Further, the pivot source code generator 224 may generate pivot source code files of the application based at least in part on replacing the displayed literal with the identification token within the source code files 214. Therefore, when the pivot source code file is executed, the identification token will place a translation of the displayed literal to a second human-perceivable language, or any other requested human-perceivable language, in the place of the displayed literal, thus localizing the source code. In some examples, the pivot source code generator 224 may normalize the source code before substituting the identification token for the displayed literal within the source code in order to reduce the probability of error. For example, the pivot source generator 224 may replace individual single quotes (e.g., ‘ . . . ’) within the source code with double quotes (e.g., “ . . . ”), or replace individual double quotes (e.g., “ . . . ”) within the source code with single quotes. Additionally, the pivot source code generator 224 may replace a plurality of instances of a displayed literal within source code files 214 with the same identification token.
The verification module 226 may verify that the pivot source code files match the source code files 214. For instance, the verification module 226 may determine that the functionality of a localized application corresponding to pivot source code is the same as the functionality of the original application corresponding to the source code 214.
In some examples, the verification module 226 may include a browser layout engine that loads the localized application and presents the localized application in a graphical user interface. Further, the verification module 226 may receive an indication that the localized application matches the original application. For instance, the verification module 226 may present the localized application within a web browser to a human agent, and receive an indication from a human agent with regard to whether or not the functionality of the localized application matches the original application.
In some other examples, the verification module 226 may include a simulation agent capable of simulating user interactions with user interface elements of an application. In some instances, the user interactions can be performed similarly to crawling a web page and can be based on an algorithm. Further, the verification module 226 may compare the results of simulating the user interactions with respect to a localized application to the results of simulating the user interactions with respect to the original application to determine whether or not the localized application matches the original application. In addition, when the verification module 226 determines that the localized application does not match the original application, the verification module 226 may identify one or more portions of the pivot source code that are associated with one or more differences between the localized application and the original application. Further, the verification module may present the identified portions to a human agent.
Additional functional components stored in the computer-readable media 204 may include an operating system 234 for controlling and managing various functions of the computing architecture 200. The computing architecture 200 may also include or maintain other functional components and data, such as other modules and data 236, which may include programs, drivers, etc., and the data used or generated by the functional components. Further, the computing architecture 200 may include many other logical, programmatic and physical components, of which those described above are merely examples that are related to the discussion herein.
The communication interface(s) 206 may include one or more interfaces and hardware components for enabling communication with various other devices.

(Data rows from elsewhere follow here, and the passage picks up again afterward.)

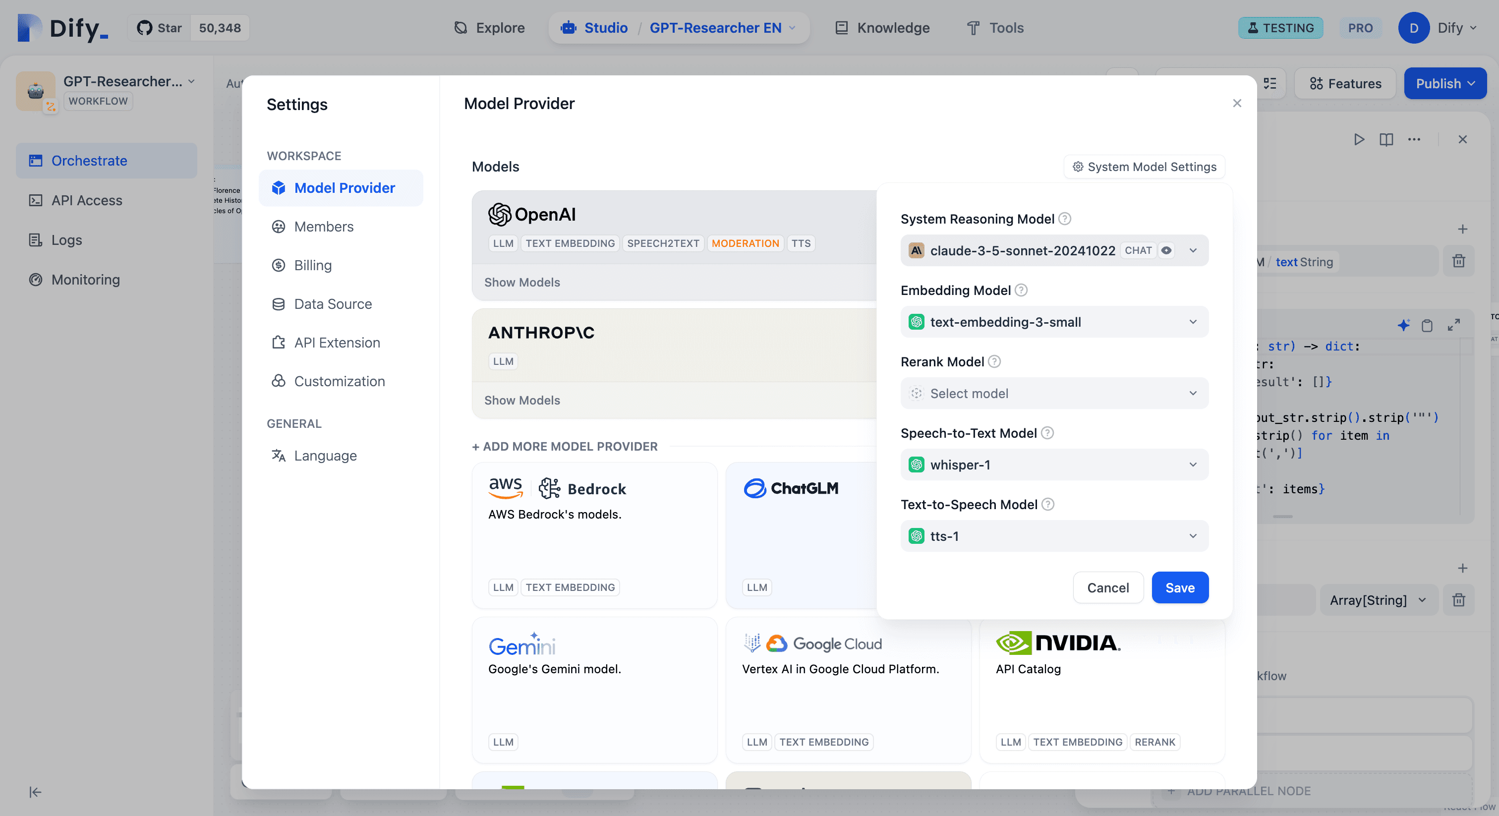Click the Speech-to-Text Model help icon
This screenshot has width=1499, height=816.
[1047, 433]
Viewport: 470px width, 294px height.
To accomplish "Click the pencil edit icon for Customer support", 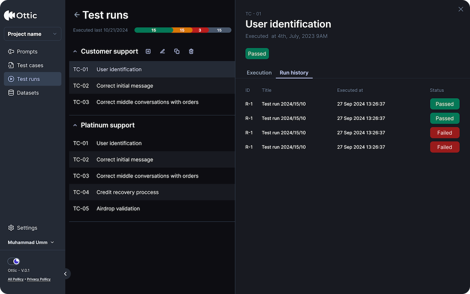I will click(163, 51).
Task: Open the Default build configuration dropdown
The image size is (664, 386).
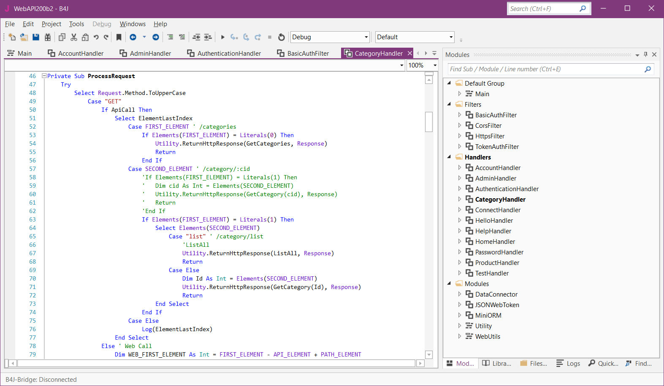Action: point(451,37)
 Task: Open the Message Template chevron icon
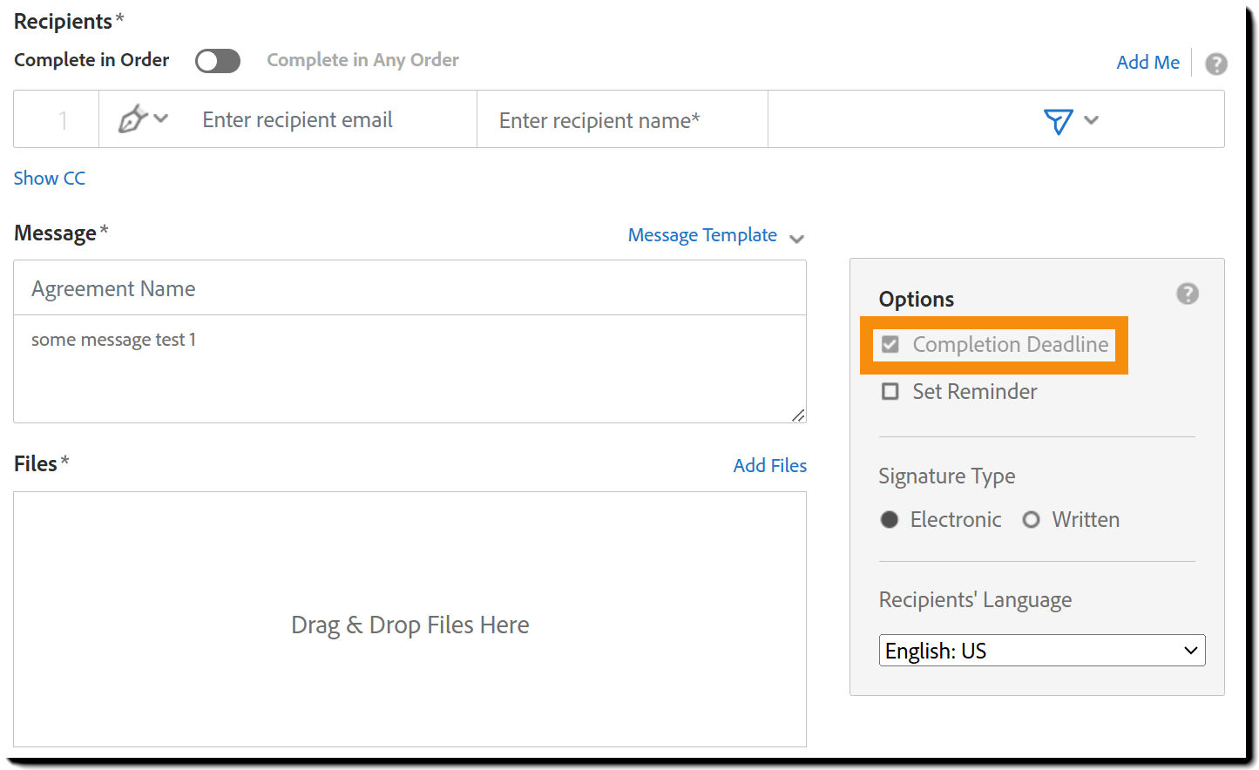pos(796,238)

For example, communication interface(s) 206 may facilitate communication through one or more of the Internet, cable networks, cellular networks, wireless networks (e.g., Wi-Fi, cellular) and wired networks. As several examples, the computing architecture 200 may communicate and interact with other devices using any combination of suitable communication and networking protocols, such as Internet protocol (IP), transmission control protocol (TCP), hypertext transfer protocol (HTTP), cellular or radio communication protocols, and so forth.
The computing architecture 200 may further be equipped with various input/output (I/O) devices 238. Such I/O devices 238 may include a display, various user interface controls (e.g., buttons, joystick, keyboard, mouse, touch screen, etc.), audio speakers, connection ports and so forth.
FIG. 3 illustrates an example graphical user interface 300 for presenting string candidates to a human agent according to some implementations. For example, a portion of source code 302, such as the source code 214 discussed above, may include a candidate string 304. The candidate string 304 may be presented on a display 306 to the human agent or may be presented to the human agent using any other suitable communication technology. As described herein, the string location module 220 may identify a string candidate in a source code 214 associated with an application. Further, the classification module 222 may present graphical user interface 300 to the human agent in order to classify the string candidate 304. In the illustrated example, the string candidate may be stylized 308 to help distinguish the string candidate 304 from the portion of the source code 302 including the string candidate 304. Some examples of stylization may include font size, font type, font color, font highlighting, underline, bold, and/or italics.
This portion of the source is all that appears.